I have a docker-compose file, which works as I want it to in docker-compose. I am trying to use it with swarm, but I am having some issues with the DNS side of things.
I am running swarm on Linux, Docker version “19.03.7”.
I have this compose file:
version: "3.4"
x-common-config:
&common-config
volumes:
- ./conf:/etc/hadoop/conf
- /home/centos/hadoop/hadoop-dist/target/hadoop-3.3.0-SNAPSHOT:/hadoop
- /mnt/data
build: ../
image: hadoop-docker
services:
nn:
<<: *common-config
environment:
- ENSURE_NAMENODE_DIR=/mnt/data/nn/current
ports:
- "9870:9870"
command: hdfs namenode
snn:
<<: *common-config
environment:
- WAITFOR=nn:8020
- ENSURE_SECONDARY_NAMENODEDIR=/mnt/data/snn/current
ports:
- "9871:9870"
command: hdfs secondarynamenode
hostname: snamenode
dn:
<<: *common-config
command: hdfs datanode
deploy:
replicas: 3
I deploy this to swarm like this:
sudo docker stack deploy --compose-file docker-compose.yml hdfstest
This works, and the containers start, but due to some Hadoop / HDFS issues, the “nn” service needs to do a reverse dns lookup on the “dn” services which connect, which is where things break down.

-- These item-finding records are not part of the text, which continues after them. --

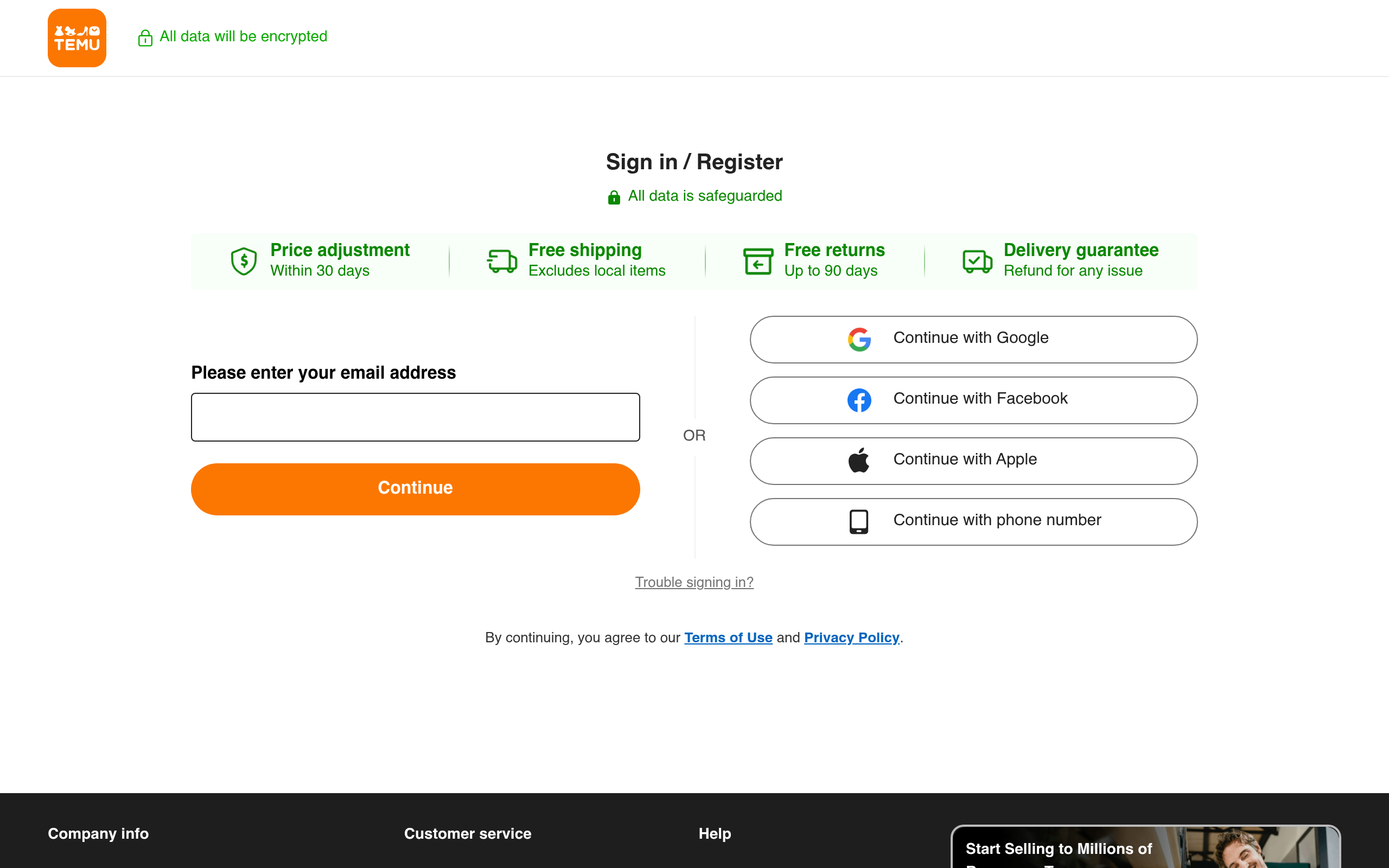
Task: Choose Continue with phone number
Action: click(973, 521)
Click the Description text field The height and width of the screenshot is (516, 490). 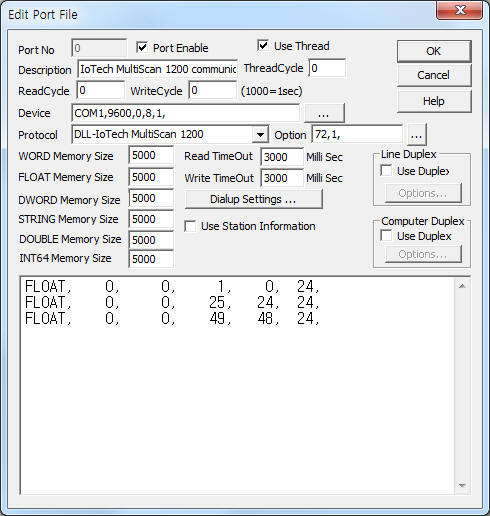(157, 69)
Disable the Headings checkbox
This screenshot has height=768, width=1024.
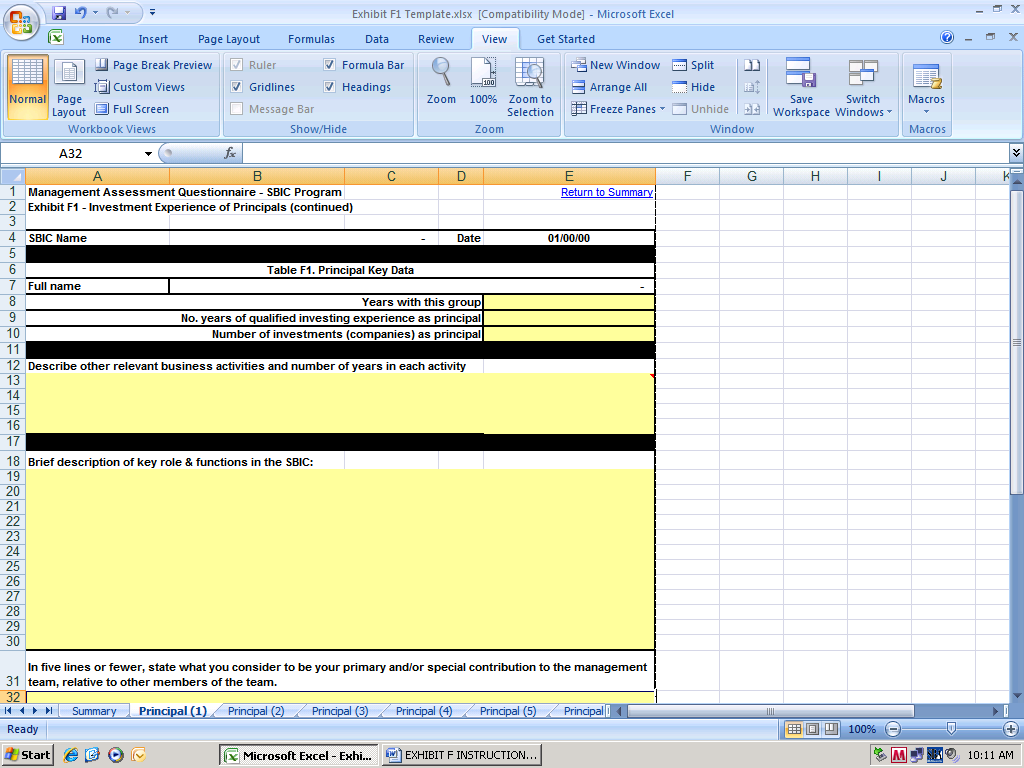click(x=330, y=87)
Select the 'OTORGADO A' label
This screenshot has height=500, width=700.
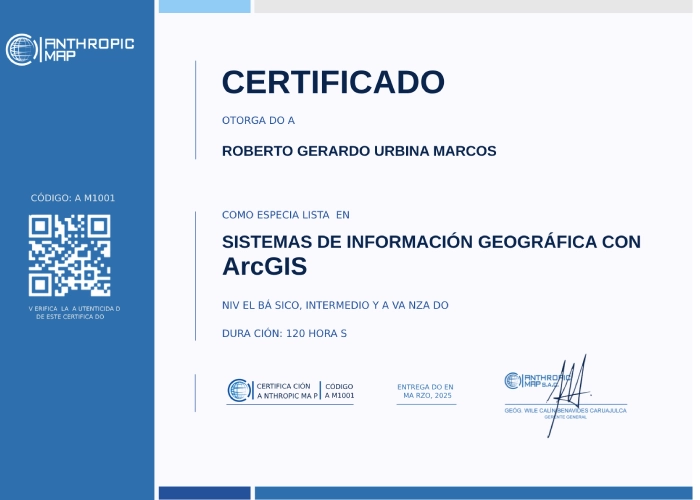pos(258,121)
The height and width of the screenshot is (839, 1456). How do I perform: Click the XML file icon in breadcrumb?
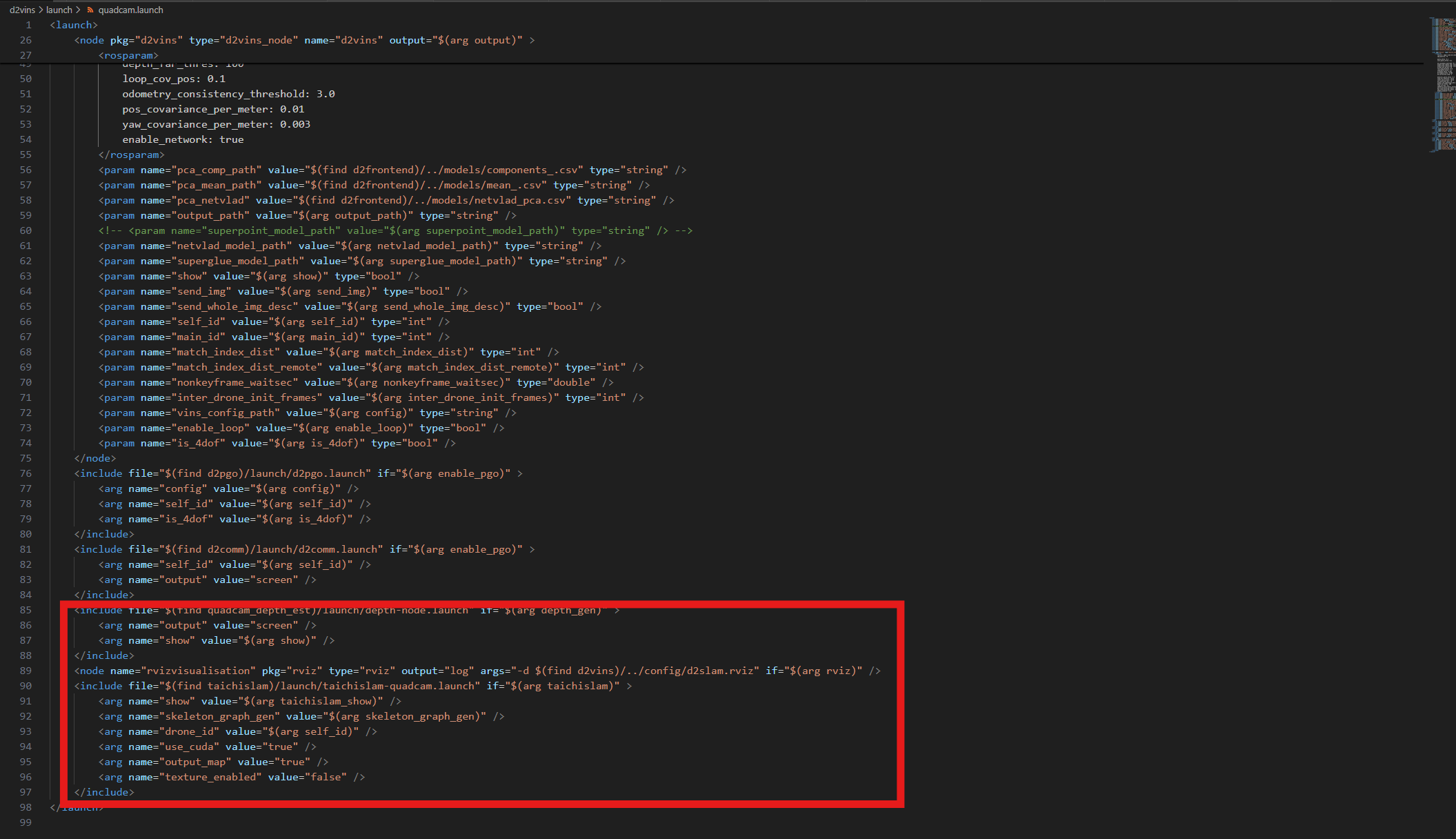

Connecting to the NN service, I can see its hostname, which is the container ID as expected, I can resolve that namenode and do a reverse lookup on it too:
docker exec -it 55f90c2045d5 /bin/bash
# hostname
55f90c2045d5
[root@55f90c2045d5 /]# nslookup 55f90c2045d5
Server: 127.0.0.11
Address: 127.0.0.11#53
Non-authoritative answer:
Name: 55f90c2045d5
Address: 10.0.9.11
[root@55f90c2045d5 /]# dig -x 10.0.9.11
; <<>> DiG 9.11.4-P2-RedHat-9.11.4-26.P2.el8 <<>> -x 10.0.9.11
;; global options: +cmd
;; Got answer:
;; ->>HEADER<<- opcode: QUERY, status: NOERROR, id: 26408
;; flags: qr rd ra; QUERY: 1, ANSWER: 1, AUTHORITY: 0, ADDITIONAL: 0
;; QUESTION SECTION:
;11.9.0.10.in-addr.arpa. IN PTR
;; ANSWER SECTION:
11.9.0.10.in-addr.arpa. 600 IN PTR hdfstest_nn.1.1haheykwhhp62markmrv6k460.hdfstest_default.
;; Query time: 0 msec
;; SERVER: 127.0.0.11#53(127.0.0.11)
;; WHEN: Thu Mar 12 16:58:55 UTC 2020
;; MSG SIZE rcvd: 132
This all looks good. However, I have tried to make the other services connect to this host using the docker compose service name, “nn”. So checking it:
nslookup nn
Server: 127.0.0.11
Address: 127.0.0.11#53
Non-authoritative answer:
Name: nn
Address: 10.0.9.10
[root@55f90c2045d5 /]# dig -x 10.0.9.10
; <<>> DiG 9.11.4-P2-RedHat-9.11.4-26.P2.el8 <<>> -x 10.0.9.10
;; global options: +cmd
;; Got answer:
;; ->>HEADER<<- opcode: QUERY, status: NXDOMAIN, id: 25276
;; flags: qr rd ra; QUERY: 1, ANSWER: 0, AUTHORITY: 0, ADDITIONAL: 1
;; OPT PSEUDOSECTION:
; EDNS: version: 0, flags:; udp: 4096
;; QUESTION SECTION:
;10.9.0.10.in-addr.arpa. IN PTR
;; Query time: 8 msec
;; SERVER: 127.0.0.11#53(127.0.0.11)
;; WHEN: Thu Mar 12 17:00:23 UTC 2020
;; MSG SIZE rcvd: 51
It does map to this same container, but with a different IP (10.0.9.10 vs 10.0.9.11) and if I try to do a reverse lookup on 10.0.9.10 it does not resolve.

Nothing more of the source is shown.